Mobile Sees Unparalleled Demand
With the gauntlet of mobile demand surpassing capacity service providers will look for ways to counter the onslaught to their networks with tiered pricing, usage based billing, or pay as you go, to manage network demand. Companies which choose not to continue aggressive upgrades in back-haul networks will feel the brunt of slowed speeds and customer defections. 2012 signals a time of lower profit margins for operators as SMS continues its move toward Facebook, Google and other like applications which control consumer costs, while network providers continue to see increased bandwidth demand, and serious upgrade costs to satisfy insatiable consumers especially in larger more concentrated markets . Mobile operators will continue aggressive marketing campaigns that offer value added incentives to keep existing customers and add new ones.
Price points will remain low even though the move to higher bandwidth charges will be in the mix while consumers will become disenfranchised with usage based billing keeping price points even lower. Competition will be fierce as more devices including Smartphones’, IPad’s, and Netbooks from Dell, HP, Apple and other manufacturers continue to saturate the market. Sprint and T-Mobile will likely see a proposed marriage since each needs a partner to compete against the giants like AT&T and Verizon. We could see such a scenario take place in 2012 even though the synergies are not as compatible as each would like. Regulators are likely to look more favorably on such a merger since each need some kind of merger to realistically survive in a larger is better business environment. See ( Mobile carriers: Five predictions for 2012 | Signal Strength – CNET …)

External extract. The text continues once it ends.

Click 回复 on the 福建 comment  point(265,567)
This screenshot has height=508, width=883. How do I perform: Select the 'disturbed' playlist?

Cable Continues to Struggle with Customer Erosion, Partner’s with Competition
Cable operators will be faced with continued erosion of their traditional Cable TV services as OTT services like Netflix, Apple TV, and Google TV will take a larger share of the video pie in 2012. Smart TV’s will lead the way in this paradigm shift as consumers see easier interfaces in connecting to non-traditional venues for content. Cable Operator’s decision to partner with Verizon’s robust network for quad-play services will lead to more acceptance of (one-stop shopping) if cable can transfer this advantage to their bottom lines. However, without a substantial restructure in price packaging, and a realistic customer service revamp, the loss of existing customers will continue significantly on the Cable TV side. Operators will look to Cloud based services to enhance their platforms in countering or possibly partnering with competitors in OTT markets. See (Deloitte: 9% have cut cable, another 11% are considering it)

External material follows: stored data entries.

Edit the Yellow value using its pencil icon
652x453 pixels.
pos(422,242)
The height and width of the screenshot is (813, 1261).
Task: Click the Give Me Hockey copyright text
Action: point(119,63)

Verizon on the other hand will be reselling cable’s broadband and video services in its retail stores. An unlikely paring of fierce competitors, where both see good synergies in partnering without spending enormous capital to build-out their own infrastructures. Since building out its expensive fiber network Verizon may be looking to save needed capital by competing with Netflix and other OTT’s over any broadband provider without having to build-out new plant. Cable’s TV Everywhere does create some advantage, especially with the content library which Comcast brings to the table with NBC Universal. But again without the attractive pricing, enhanced customer service, and ease of access as being seen with Netflix and others, the industry might as well hand customers to their competition.
Broadband Rolls on to Greater Coverage
Broadband’s march to increased coverage of the domestic landscape will continue as companies rush to take advantage from the myriad of applications becoming available on a multitude of devices. Upgrades in Ethernet based fiber will continue at a brisk pace as the increase in content based demand hits an all-time high. However, wireless solutions will dominate these upgrades to underserved markets where landline build-outs continue to lack the economic payback for such investments. Partnerships in ISP providers will dominate the landscape as operators look to enhance their access to new markets and greater customer households. “Stability has returned to the telecommunications industry and with the continued shift to wireless and cloud-based services we are forecasting strong revenue growth in the managed and outsourcing services segments,” says Fran Caulfield, Research Director for Insight Research.
Legislators will Demand more Spectrum from Broadcasters
With the unprecedented nixing of the AT&T/T-Mobile merger in 2011 by regulators ushered in a new era of increased scrutiny on monopolistic horizontal partnerships, therefore blocking deals which seem egregious to competitive forces. Still AT&T and others need additional spectrum and quickly. The FCC will take up this mantra and move forward to recapture unused spectrum held by broadcasters. The commission has long lobbied for additional mobile spectrum and will continue its goal to get the job done, with or without broadcaster approval. Legislators will be asked to approve various broadband mergers as companies jockey for position to stay relevant in markets dominated by much larger players, such as the possibility of a Sprint/T-Mobile vs. AT&T and Verizon in the mobile market.
2012 will be about continued strong demand for mobile/wireless services. Mergers will arise with smaller operators working to partner with like companies to counteract the market domination of a few players. Content demand will be strong the broadband spectrum especially for OTT operators and across all devices. Cable Operators will have to rethink their market strategy to compete with the underlying forces causing defections of customers. Privacy and Piracy will be a top agenda for legislators as the growth of broadband worldwide continues to put strains on accessibility, and control of an Internet economy.